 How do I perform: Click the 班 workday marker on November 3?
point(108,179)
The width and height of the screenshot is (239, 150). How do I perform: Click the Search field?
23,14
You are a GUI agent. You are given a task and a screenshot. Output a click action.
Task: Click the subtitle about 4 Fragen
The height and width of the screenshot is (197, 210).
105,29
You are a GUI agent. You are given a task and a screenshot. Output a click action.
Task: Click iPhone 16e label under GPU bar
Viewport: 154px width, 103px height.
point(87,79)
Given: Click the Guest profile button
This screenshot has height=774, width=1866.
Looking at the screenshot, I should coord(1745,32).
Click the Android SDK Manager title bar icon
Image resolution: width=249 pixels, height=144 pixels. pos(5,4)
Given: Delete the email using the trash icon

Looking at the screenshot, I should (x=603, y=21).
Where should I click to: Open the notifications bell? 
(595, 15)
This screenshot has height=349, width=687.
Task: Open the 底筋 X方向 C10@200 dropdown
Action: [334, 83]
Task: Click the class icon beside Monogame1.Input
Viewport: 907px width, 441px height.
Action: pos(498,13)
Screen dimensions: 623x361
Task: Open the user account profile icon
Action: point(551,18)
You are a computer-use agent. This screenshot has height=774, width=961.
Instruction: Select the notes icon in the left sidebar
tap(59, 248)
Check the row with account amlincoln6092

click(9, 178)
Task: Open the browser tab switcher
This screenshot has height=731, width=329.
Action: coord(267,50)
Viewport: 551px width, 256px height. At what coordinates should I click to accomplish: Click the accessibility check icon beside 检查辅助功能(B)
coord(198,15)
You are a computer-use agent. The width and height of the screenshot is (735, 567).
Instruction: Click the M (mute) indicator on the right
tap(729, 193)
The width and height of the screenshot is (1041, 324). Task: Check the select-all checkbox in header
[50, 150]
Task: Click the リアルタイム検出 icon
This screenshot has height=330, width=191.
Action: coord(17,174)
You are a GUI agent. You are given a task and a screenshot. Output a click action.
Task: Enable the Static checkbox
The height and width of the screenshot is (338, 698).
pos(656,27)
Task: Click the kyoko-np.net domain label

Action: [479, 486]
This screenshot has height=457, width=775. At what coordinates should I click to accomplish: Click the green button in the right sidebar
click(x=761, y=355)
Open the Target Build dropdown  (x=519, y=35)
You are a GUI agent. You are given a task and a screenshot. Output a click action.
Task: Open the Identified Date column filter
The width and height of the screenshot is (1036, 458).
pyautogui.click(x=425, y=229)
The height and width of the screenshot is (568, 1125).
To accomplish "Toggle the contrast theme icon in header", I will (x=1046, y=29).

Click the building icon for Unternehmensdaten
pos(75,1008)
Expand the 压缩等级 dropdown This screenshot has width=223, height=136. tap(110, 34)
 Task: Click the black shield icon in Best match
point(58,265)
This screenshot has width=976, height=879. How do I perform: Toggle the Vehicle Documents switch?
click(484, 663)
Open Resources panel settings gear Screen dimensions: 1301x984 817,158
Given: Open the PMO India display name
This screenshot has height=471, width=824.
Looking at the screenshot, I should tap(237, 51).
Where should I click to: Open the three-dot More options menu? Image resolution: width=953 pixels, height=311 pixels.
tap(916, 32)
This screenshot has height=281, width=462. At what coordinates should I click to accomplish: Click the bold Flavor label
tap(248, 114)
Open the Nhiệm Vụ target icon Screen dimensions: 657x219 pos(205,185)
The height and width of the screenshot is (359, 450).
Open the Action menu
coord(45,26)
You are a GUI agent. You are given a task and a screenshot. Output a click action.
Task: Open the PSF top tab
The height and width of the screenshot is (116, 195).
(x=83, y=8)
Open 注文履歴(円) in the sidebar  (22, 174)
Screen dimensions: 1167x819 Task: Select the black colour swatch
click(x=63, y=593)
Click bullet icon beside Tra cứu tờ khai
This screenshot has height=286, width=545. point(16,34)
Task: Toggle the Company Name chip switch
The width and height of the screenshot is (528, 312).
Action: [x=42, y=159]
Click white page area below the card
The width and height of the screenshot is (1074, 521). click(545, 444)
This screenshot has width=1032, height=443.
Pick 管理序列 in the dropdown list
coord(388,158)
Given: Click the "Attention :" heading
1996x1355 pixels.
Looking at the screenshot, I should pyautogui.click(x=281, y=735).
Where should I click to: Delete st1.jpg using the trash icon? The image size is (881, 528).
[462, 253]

» **Task instructions**: Number of lines above containing the word "computer": state it and add nothing else.

» **Task output**: 2